The reverence goes beyond ritual. It’s a daily code of conduct, one that has silently kept these groves alive for centuries.
In Coorg, I saw how the land gives back when respected. I walked into the forest and found fresh, green cardamom pods, untouched by pesticides; their sweetness was unlike that of the dried ones in the market. I learnt about wild honey gathering, how the bees are never harmed, how prayers are offered before a single drop is taken, and how its flavour changes with the trees and seasons. I saw streams where fishing is forbidden because the fish are considered sacred, just like the groves.

Here, everything eaten is either grown in the backyard or foraged from the forest. Standing in the forest, for someone who once plucked mangoes from a branch but now buys them on a quick-delivery app, was not an eye-opener but rather a reminder.

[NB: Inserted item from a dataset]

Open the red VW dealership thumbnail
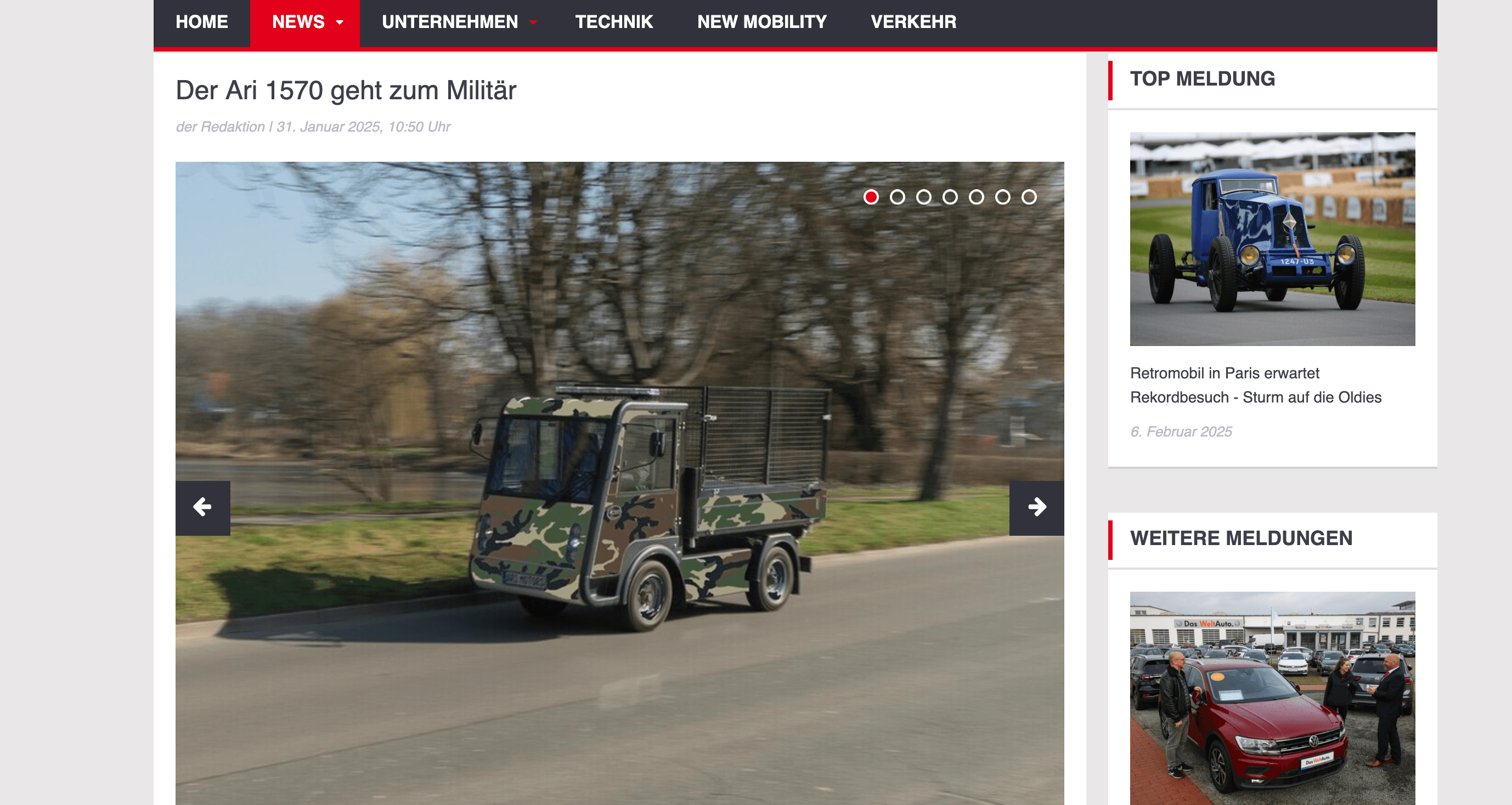Viewport: 1512px width, 805px height. 1272,697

A deep, old knowing that the forest feeds us in more ways than we think.
And that brings me to a taste of this one particular leaf that I had never heard of. When the hidden leaf appears before you, it signifies that you have received the forest's permission to exist. It was the first time I had tasted Maddu Payasa (sweet porridge) made from Maddu Thoppu (medicine leaf), scientifically known as Justicia wynaadensis. I remember the stories my friends told me when I was about to savour a spoonful of this payasa. My friends warned me to expect something extraordinary, and they were right.
Maddu Thoppu – The Monsoon’s Indigo Gift
In the wet, dark months of the Coorg monsoon, when the earth is soaked and the air hums with rain, an unassuming plant begins its brief season of wonder. Known locally as maddu thoppu, literally, “medicine leaf” (Justicia wynaadensis), it grows wild in the moist, shaded corners of the land, unnoticed for most of the year.

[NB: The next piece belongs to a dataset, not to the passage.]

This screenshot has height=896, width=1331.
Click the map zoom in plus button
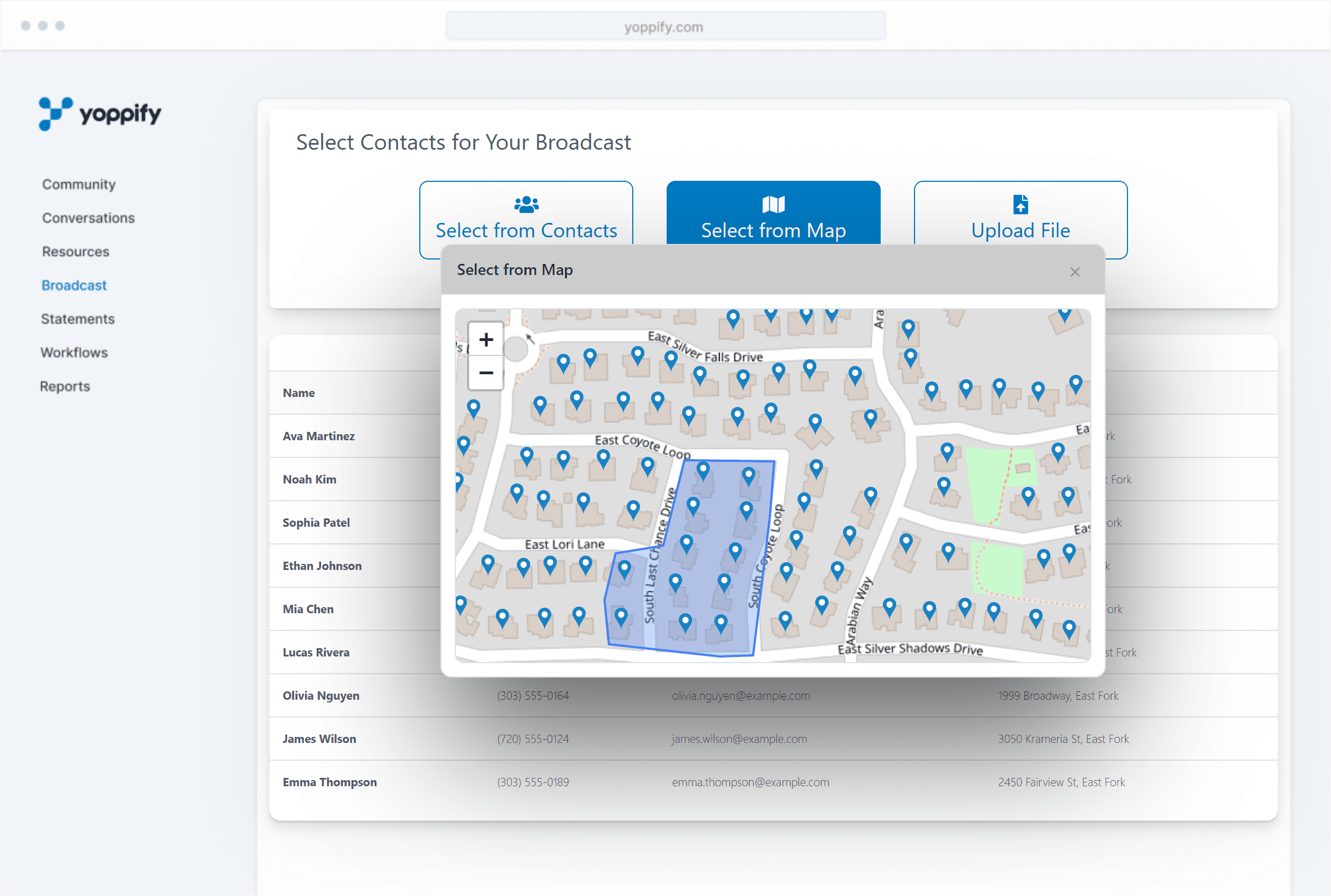pos(486,339)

However, between mid-July and mid-August, during the most intense rains, a period known as kakkada, the maddu thoppu undergoes a transformation. Its stems and leaves, when boiled for an hour or two in plenty of fresh water, release a deep, peculiar fragrance that is medicinal, earthy, and unmistakable. The water shifts in colour, from a soft magenta to a deep violet and, at its richest, a luminous indigo. The Kodavas believe that the deeper the colour, the stronger its medicinal power.

The extract, prized for its warming qualities in the damp chill of the monsoon, is folded into beloved seasonal dishes. Maddu kuul is the simplest: consisting of rice cooked in indigo liquid, served warm. For something sweeter, there’s maddu payasa, a silky rice pudding, or maddu puttu, an unsweetened rice cake eaten with ghee and honey or a dark, molten jaggery syrup.
The plant cannot be cultivated at will; it must be foraged. And it appears only in these weeks of unending rain, making it a fleeting treasure in the Kodava kitchen. When the pot of boiling maddu thoppu fills the house with its strange scent and the water in it changes as the sky deepens to a coveted shade of indigo, this transformation signifies that the monsoon has reached its peak. The land is quietly offering one of its most beautiful, ephemeral gifts.